New data from Japan’s Hayabusa 2 mission has revealed that the sizeable space rock it had been sent to study – Ryugu – is not as dense as previous predictions have suggested, but instead is a loosely packed rubble pile asteroid that could have been made from cosmic fluffy dust particles.

Now on its way back to Earth armed with samples from the surface of this primitive asteroid, JAXA’s Hayabusa 2 spacecraft had spent a year and half taking detailed observations of this potentially hazardous near-Earth object to learn more about its chemical and physical make-up.

Ryugu is a carbonaceous or c-type asteroid, a common variety of ancient space rock that forms around 80 percent of known asteroids, most of which are strewn about the outer edges of the asteroid belt.

Scientists are interested in c-type asteroids because their composition is thought to be similar to that of the Sun, and as relics of the early Solar System, their primitive materials have remained relatively unchanged since their formation approximately 4.6 billion years ago.

Occasionally, fragments of this type of asteroid find themselves on Earth as carbonaceous chondritic meteorites; at least that is where these type of meteorites are thought to originate from, but as they tend not to survive entry through Earth’s atmosphere very well, it is hard to say with 100 percent certainty.

Collecting an actual sample from a c-type asteroid in-situ would certainly go a long way to understanding more about planetary formation processes and this was one of the reasons why Hayabusa 2 travelled over 220 million kilometres, plus the return mileage, to visit this one kilometre-wide, diamond shaped space rock.

During its time at its target, Hayabusa 2 also made a number of global thermal infrared images of the asteroid from its “home position” 20 kilometres earthwards from Ryugu, to confirm previously predicted measurements of its size, rotation rate and albedo.

However a spectroscopic analysis of some of its mineral content also revealed that the chemical compounds were not as hydrated as scientists thought.

Further studies of the asteroid by a team headed by Tatsuaki Okada at the Institute of Space and Astronautical Science (ISAS) in Japan, have now shown that the asteroid’s boulders which litter the surface, and their surroundings have similar temperatures; a result they determined from studies of the asteroids thermal inertia.

Thermal inertia is the degree of slowness with which the temperature of a body approaches that of its surroundings and which is dependent upon its absorptivity, its specific heat, its thermal conductivity, its dimensions, and other factors.

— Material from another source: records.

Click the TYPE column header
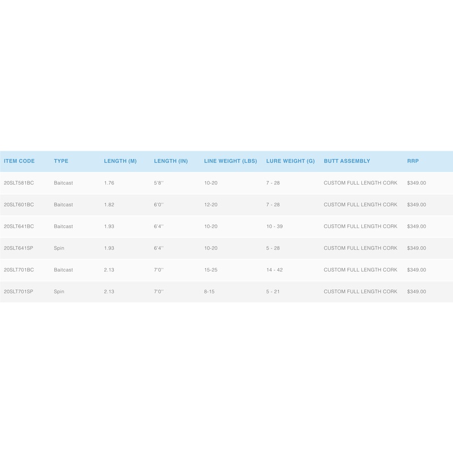The height and width of the screenshot is (453, 453). coord(61,161)
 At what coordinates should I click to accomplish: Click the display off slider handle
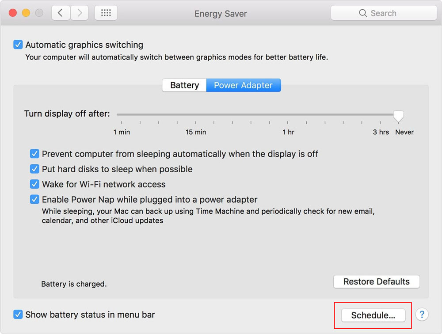coord(398,116)
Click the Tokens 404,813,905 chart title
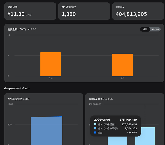Image resolution: width=165 pixels, height=145 pixels. (x=101, y=99)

Ryugu’s thermal inertia was low, suggesting that “the boulders are more porous than typical carbonaceous chondrites and that their surroundings are covered with porous fragments more than 10 centimetres in diameter,” say the international team of scientists in their paper recently published in Nature.

This finding is backed up by close-up thermal images which confirm the presence of such porous fragments say the team.

Some of the boulders that are colder during the day, correspond to dense boulders similar to typical carbonaceous chondrites, add Okada and colleagues.

All of this points to Ryugu being an ancient loosely packed rubble pile asteroid made of porous materials that formed under low gravity conditions.

To get this way, it first started with the impact of countless fluffy dust particles that grew into a planetesimal. Whether the baby planet remained porous throughout or a dense core formed is not certain, but at some point a catastrophic collision with another object smashed bits off the parent body. These re-accreted with mainly porous boulders to create a rubble-piled, top-shaped asteroid.

If planetesimals do form from fluffy dust particles then this could have had the knock-on effect of strongly affecting planetary formation processes such as cratering and collisional fragmentation by allowing shocks to pass through them more easily, write the team in their paper.

The researchers do note however, that Ryugu’s low thermal inertia and low density could arise from “surface materials different from carbonaceous chondrites, such as the organic surface-rich material discovered on comet 67P/Churymov-Gerasimenko.”

This say the team, can be answered more conclusively once the samples winging their way back through space are analysed by labs on Earth.